BEGIN RECORDS FOR THIS EXERCISE

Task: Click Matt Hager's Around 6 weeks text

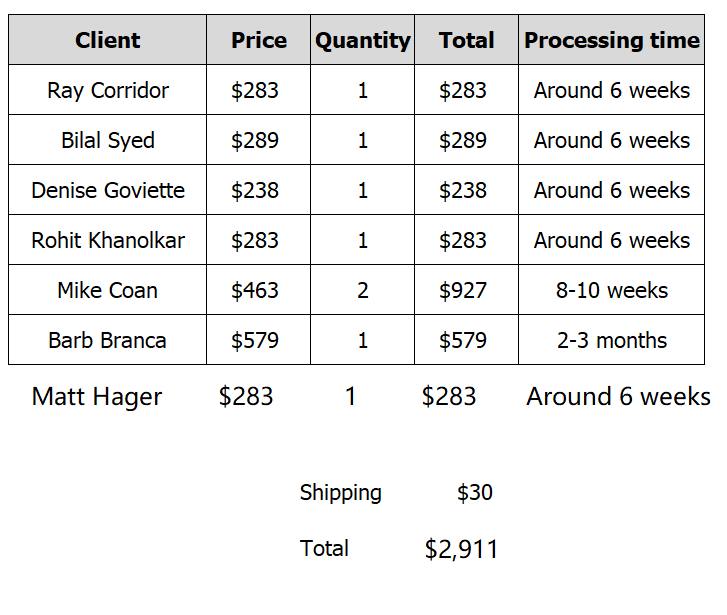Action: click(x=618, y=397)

END RECORDS FOR THIS EXERCISE
BEGIN RECORDS FOR THIS EXERCISE

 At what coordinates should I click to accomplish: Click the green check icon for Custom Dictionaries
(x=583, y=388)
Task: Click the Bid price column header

END RECORDS FOR THIS EXERCISE

Would you print exactly, and only, the lines of the data above from the line with "At what coordinates" through the line with "Task: Click the Bid price column header", inclusive?

 At what coordinates should I click to accomplish: Click the green check icon for Custom Dictionaries
(x=583, y=388)
Task: Click the Bid price column header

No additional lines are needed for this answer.